_Task to complete_:
In full and without alteration, return the records below.

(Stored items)
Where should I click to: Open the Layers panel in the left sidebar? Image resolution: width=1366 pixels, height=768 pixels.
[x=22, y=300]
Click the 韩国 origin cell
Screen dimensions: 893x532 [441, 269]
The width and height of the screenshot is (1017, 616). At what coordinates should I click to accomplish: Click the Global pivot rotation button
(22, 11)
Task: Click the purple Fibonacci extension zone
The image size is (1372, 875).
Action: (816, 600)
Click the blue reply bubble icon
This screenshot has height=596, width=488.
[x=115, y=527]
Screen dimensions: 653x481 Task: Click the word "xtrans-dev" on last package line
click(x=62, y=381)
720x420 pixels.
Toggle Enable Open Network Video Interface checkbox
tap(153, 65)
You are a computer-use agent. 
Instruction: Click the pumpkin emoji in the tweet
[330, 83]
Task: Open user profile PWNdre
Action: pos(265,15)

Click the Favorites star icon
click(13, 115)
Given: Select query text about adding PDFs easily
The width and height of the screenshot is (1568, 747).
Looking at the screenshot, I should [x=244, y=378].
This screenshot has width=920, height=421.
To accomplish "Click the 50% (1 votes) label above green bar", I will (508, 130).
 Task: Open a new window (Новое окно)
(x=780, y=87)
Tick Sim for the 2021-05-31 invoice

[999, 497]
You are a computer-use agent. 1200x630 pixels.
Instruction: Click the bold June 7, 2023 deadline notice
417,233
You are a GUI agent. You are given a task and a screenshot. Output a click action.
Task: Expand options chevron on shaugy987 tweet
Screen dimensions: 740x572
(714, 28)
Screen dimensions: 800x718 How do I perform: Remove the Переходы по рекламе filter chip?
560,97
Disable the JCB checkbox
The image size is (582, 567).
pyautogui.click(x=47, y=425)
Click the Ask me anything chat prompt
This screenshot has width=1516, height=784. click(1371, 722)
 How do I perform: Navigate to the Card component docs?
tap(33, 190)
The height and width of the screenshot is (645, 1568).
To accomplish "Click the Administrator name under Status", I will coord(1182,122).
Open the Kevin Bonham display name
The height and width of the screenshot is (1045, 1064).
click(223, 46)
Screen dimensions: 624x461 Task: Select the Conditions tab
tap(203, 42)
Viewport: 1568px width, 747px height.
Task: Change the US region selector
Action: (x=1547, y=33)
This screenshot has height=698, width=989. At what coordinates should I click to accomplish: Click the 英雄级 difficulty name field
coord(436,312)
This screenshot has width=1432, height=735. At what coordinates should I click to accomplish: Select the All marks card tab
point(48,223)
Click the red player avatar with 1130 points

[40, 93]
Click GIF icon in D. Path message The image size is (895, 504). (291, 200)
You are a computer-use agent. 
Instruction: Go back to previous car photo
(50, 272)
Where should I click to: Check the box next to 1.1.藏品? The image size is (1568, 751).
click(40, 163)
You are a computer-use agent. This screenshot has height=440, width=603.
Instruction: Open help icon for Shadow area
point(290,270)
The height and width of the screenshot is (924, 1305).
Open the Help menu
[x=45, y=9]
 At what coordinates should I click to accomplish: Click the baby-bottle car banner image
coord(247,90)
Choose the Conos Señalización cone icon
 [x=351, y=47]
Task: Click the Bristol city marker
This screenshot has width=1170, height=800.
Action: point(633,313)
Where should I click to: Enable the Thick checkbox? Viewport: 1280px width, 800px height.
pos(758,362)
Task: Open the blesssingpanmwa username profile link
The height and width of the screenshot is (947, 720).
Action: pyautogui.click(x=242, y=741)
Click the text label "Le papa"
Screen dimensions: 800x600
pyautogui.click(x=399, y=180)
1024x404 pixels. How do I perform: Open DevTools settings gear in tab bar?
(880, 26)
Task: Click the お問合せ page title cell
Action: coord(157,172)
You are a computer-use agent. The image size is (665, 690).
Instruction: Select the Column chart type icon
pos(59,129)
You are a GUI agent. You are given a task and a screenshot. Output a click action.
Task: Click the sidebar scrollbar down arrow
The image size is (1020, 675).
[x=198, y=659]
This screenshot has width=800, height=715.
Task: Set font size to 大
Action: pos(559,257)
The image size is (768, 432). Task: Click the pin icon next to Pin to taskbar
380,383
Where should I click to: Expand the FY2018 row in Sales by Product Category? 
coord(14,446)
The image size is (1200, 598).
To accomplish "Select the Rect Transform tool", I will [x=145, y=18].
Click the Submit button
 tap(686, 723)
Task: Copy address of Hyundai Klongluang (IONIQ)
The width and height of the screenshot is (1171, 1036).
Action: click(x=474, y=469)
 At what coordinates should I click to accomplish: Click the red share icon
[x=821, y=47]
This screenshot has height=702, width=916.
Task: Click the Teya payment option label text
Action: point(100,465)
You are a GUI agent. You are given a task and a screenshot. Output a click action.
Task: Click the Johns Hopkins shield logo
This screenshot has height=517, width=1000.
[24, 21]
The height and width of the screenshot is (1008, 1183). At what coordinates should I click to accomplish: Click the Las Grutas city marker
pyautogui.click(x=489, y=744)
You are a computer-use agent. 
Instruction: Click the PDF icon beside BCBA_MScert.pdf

_Reply_:
Where should I click to: Open the Layers panel in the left sidebar? Image resolution: width=1366 pixels, height=768 pixels.
[x=22, y=300]
Click the 韩国 origin cell
Screen dimensions: 893x532 [441, 269]
The width and height of the screenshot is (1017, 616). At what coordinates should I click to accomplish: Click the Global pivot rotation button
(22, 11)
Task: Click the purple Fibonacci extension zone
The image size is (1372, 875).
Action: (816, 600)
Click the blue reply bubble icon
This screenshot has height=596, width=488.
[x=115, y=527]
Screen dimensions: 653x481 Task: Click the word "xtrans-dev" on last package line
click(x=62, y=381)
720x420 pixels.
Toggle Enable Open Network Video Interface checkbox
tap(153, 65)
You are a computer-use agent. 
Instruction: Click the pumpkin emoji in the tweet
[330, 83]
Task: Open user profile PWNdre
Action: pos(265,15)

Click the Favorites star icon
click(13, 115)
Given: Select query text about adding PDFs easily
The width and height of the screenshot is (1568, 747).
Looking at the screenshot, I should [x=244, y=378].
This screenshot has width=920, height=421.
To accomplish "Click the 50% (1 votes) label above green bar", I will (508, 130).
 Task: Open a new window (Новое окно)
(x=780, y=87)
Tick Sim for the 2021-05-31 invoice

[999, 497]
You are a computer-use agent. 1200x630 pixels.
Instruction: Click the bold June 7, 2023 deadline notice
417,233
You are a GUI agent. You are given a task and a screenshot. Output a click action.
Task: Expand options chevron on shaugy987 tweet
Screen dimensions: 740x572
(714, 28)
Screen dimensions: 800x718 How do I perform: Remove the Переходы по рекламе filter chip?
560,97
Disable the JCB checkbox
The image size is (582, 567).
pyautogui.click(x=47, y=425)
Click the Ask me anything chat prompt
This screenshot has width=1516, height=784. click(1371, 722)
 How do I perform: Navigate to the Card component docs?
tap(33, 190)
The height and width of the screenshot is (645, 1568).
To accomplish "Click the Administrator name under Status", I will coord(1182,122).
Open the Kevin Bonham display name
The height and width of the screenshot is (1045, 1064).
click(223, 46)
Screen dimensions: 624x461 Task: Select the Conditions tab
tap(203, 42)
Viewport: 1568px width, 747px height.
Task: Change the US region selector
Action: (x=1547, y=33)
This screenshot has height=698, width=989. At what coordinates should I click to accomplish: Click the 英雄级 difficulty name field
coord(436,312)
This screenshot has width=1432, height=735. At what coordinates should I click to accomplish: Select the All marks card tab
point(48,223)
Click the red player avatar with 1130 points

[40, 93]
Click GIF icon in D. Path message The image size is (895, 504). (291, 200)
You are a computer-use agent. 
Instruction: Go back to previous car photo
(50, 272)
Where should I click to: Check the box next to 1.1.藏品? The image size is (1568, 751).
click(40, 163)
You are a computer-use agent. This screenshot has height=440, width=603.
Instruction: Open help icon for Shadow area
point(290,270)
The height and width of the screenshot is (924, 1305).
Open the Help menu
[x=45, y=9]
 At what coordinates should I click to accomplish: Click the baby-bottle car banner image
coord(247,90)
Choose the Conos Señalización cone icon
 [x=351, y=47]
Task: Click the Bristol city marker
This screenshot has width=1170, height=800.
Action: point(633,313)
Where should I click to: Enable the Thick checkbox? Viewport: 1280px width, 800px height.
pos(758,362)
Task: Open the blesssingpanmwa username profile link
The height and width of the screenshot is (947, 720).
Action: pyautogui.click(x=242, y=741)
Click the text label "Le papa"
Screen dimensions: 800x600
pyautogui.click(x=399, y=180)
1024x404 pixels. How do I perform: Open DevTools settings gear in tab bar?
(880, 26)
Task: Click the お問合せ page title cell
Action: coord(157,172)
You are a computer-use agent. The image size is (665, 690).
Instruction: Select the Column chart type icon
pos(59,129)
You are a GUI agent. You are given a task and a screenshot. Output a click action.
Task: Click the sidebar scrollbar down arrow
The image size is (1020, 675).
[x=198, y=659]
This screenshot has width=800, height=715.
Task: Set font size to 大
Action: pos(559,257)
The image size is (768, 432). Task: Click the pin icon next to Pin to taskbar
380,383
Where should I click to: Expand the FY2018 row in Sales by Product Category? 
coord(14,446)
The image size is (1200, 598).
To accomplish "Select the Rect Transform tool", I will [x=145, y=18].
Click the Submit button
 tap(686, 723)
Task: Copy address of Hyundai Klongluang (IONIQ)
The width and height of the screenshot is (1171, 1036).
Action: click(x=474, y=469)
 At what coordinates should I click to accomplish: Click the red share icon
[x=821, y=47]
This screenshot has height=702, width=916.
Task: Click the Teya payment option label text
Action: point(100,465)
You are a GUI agent. You are given a task and a screenshot. Output a click action.
Task: Click the Johns Hopkins shield logo
This screenshot has height=517, width=1000.
[24, 21]
The height and width of the screenshot is (1008, 1183). At what coordinates should I click to accomplish: Click the Las Grutas city marker
pyautogui.click(x=489, y=744)
You are a computer-use agent. 
Instruction: Click the PDF icon beside BCBA_MScert.pdf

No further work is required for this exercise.